Can you send me a link on where to buy them slayer


----------



## Deleted member 147 (Sep 4, 2018)

Nibba said:


> Can you send me a link on where to buy them slayer



Send to me too brah


----------



## GAY (Sep 4, 2018)

my teeth are relatively portional but they are more yellow than a chinese man in the simpsons sadly


----------



## Tricky (Sep 4, 2018)

GAY said:


> my teeth are relatively portional but they are more yellow than a chinese man in the simpsons sadly


What have you tried?


----------



## GAY (Sep 4, 2018)

Tricky said:


> What have you tried?


brushing teeth with electric toothbrush and crest 3d white toothpaste

I wanna try this but dont know if legit:
https://looksmax.org/threads/does-this-work.44/


----------



## treedude (Sep 5, 2018)

Brush vigorously at a 45 degree angle both the front and the back of the teeth.
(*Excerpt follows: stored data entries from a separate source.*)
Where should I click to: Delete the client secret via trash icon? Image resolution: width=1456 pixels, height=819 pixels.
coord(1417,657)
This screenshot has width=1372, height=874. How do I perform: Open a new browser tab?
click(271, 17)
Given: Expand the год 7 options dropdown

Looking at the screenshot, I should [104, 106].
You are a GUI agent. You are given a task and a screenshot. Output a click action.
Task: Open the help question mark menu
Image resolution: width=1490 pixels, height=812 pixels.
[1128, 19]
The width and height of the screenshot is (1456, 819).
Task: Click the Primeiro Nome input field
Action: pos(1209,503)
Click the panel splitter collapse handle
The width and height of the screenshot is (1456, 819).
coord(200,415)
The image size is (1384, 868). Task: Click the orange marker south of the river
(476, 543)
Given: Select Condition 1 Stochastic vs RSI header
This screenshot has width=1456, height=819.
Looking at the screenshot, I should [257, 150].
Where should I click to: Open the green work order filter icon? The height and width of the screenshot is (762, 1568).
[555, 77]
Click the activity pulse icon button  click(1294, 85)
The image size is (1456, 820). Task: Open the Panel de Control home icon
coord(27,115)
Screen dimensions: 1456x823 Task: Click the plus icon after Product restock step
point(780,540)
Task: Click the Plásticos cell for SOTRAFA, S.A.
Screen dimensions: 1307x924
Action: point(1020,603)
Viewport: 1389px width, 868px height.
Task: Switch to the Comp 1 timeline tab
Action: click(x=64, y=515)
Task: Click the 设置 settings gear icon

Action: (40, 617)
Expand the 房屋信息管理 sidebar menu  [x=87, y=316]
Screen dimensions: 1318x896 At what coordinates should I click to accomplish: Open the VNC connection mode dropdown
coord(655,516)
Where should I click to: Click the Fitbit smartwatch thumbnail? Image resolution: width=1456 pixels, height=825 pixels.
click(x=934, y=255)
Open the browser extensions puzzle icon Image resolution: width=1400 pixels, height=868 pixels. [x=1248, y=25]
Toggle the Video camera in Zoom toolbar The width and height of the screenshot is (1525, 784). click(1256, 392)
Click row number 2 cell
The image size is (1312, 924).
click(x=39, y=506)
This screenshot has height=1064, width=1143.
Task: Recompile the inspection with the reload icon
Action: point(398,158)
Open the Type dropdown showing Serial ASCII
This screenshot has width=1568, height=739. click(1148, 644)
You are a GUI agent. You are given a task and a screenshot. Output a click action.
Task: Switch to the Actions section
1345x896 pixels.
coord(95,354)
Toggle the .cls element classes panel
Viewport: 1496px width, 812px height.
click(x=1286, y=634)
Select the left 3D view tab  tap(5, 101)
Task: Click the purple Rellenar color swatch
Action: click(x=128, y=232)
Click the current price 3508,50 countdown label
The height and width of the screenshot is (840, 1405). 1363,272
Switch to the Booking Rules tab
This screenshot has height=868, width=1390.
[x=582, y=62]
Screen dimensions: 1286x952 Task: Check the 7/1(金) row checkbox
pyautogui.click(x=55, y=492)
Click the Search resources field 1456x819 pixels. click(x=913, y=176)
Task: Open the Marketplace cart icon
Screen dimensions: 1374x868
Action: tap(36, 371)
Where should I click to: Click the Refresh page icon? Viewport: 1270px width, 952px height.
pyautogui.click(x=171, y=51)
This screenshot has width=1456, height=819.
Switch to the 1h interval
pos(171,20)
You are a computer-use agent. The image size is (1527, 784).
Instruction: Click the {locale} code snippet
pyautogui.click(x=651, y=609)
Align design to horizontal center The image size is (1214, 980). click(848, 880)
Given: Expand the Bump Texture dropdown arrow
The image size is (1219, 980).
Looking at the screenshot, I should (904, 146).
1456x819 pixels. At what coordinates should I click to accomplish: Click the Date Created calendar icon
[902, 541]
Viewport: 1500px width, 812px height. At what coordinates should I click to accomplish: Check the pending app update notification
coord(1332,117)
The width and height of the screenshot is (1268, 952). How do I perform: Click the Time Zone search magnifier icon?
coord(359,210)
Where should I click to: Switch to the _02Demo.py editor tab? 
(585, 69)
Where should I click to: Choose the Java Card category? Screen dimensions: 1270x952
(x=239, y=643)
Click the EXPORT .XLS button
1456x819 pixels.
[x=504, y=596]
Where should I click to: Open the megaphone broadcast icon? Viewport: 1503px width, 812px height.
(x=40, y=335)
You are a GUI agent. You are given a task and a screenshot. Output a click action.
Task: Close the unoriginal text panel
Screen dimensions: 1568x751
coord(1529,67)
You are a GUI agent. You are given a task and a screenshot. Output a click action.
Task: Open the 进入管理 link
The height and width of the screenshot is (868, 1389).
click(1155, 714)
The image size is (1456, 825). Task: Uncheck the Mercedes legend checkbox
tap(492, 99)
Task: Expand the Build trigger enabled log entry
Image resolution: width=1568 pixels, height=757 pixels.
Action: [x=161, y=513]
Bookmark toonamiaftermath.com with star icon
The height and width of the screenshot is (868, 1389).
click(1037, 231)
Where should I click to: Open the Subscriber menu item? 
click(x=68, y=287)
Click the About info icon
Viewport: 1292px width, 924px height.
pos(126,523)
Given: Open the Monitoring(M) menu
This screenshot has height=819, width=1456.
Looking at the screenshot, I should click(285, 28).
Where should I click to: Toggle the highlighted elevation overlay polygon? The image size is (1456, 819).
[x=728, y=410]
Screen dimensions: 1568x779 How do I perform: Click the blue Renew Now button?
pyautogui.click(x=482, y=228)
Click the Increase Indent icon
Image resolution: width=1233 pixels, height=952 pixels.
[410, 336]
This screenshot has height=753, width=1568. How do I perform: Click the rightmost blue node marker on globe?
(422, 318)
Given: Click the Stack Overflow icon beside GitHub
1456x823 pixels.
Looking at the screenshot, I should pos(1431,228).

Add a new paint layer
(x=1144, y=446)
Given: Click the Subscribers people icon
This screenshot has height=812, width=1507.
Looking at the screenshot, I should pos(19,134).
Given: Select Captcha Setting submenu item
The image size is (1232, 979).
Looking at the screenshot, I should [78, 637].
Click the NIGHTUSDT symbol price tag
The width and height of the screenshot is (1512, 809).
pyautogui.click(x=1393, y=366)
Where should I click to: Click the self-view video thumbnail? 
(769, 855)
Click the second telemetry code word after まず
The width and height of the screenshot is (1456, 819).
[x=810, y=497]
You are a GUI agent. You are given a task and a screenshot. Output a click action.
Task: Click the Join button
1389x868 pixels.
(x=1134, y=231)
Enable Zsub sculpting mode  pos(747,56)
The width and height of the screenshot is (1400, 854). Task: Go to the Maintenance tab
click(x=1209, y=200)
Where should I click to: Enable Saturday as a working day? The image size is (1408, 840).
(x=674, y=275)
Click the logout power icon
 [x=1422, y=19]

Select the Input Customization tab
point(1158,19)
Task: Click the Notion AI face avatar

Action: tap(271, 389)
Brush the tongue surface in common bacteria spots usually the left and right sides and the far back and area near uvula.

Gargle with water spit

Floss by moving to the left and right of each gum slit.

Gargle with mouthwash while making an 'ahhhhh' noise to reach back of mouth'.

If you want white teeth only way is with those bleaching kits from the dentist or the ones found online that cost 350 - 500 usd.


----------



## Limerencel (Sep 5, 2018)

I just brush my teeth.


----------



## Deleted member 147 (Sep 5, 2018)

I just paint my teeth a new shade of whote tbhtbh


----------



## Nibba (Sep 5, 2018)

Intel.Imperitive said:


> I just paint my teeth a new shade of whote tbhtbh


Truly the only right answer ITT ngl


----------



## ptethisbs (Sep 6, 2018)

Nibba said:


> Can you send me a link on where to buy them slayer





Intel.Imperitive said:


> Send to me too brah


crest strips are BY FAR the most popular in the world.. they got them on every supermarket like walmart etc. and amazon ofcourse..


----------



## Nibba (Sep 6, 2018)

ptethisbs said:


> crest strips are BY FAR the most popular in the world.. they got them on every supermarket like walmart etc. and amazon ofcourse..


Thanks. Wasn't sure if you got them for super cheap somewhere


----------



## ptethisbs (Sep 6, 2018)

Nibba said:


> Thanks. Wasn't sure if you got them for super cheap somewhere


i got them from amazon. but it was couple of years ago.. just look for the best deal.


----------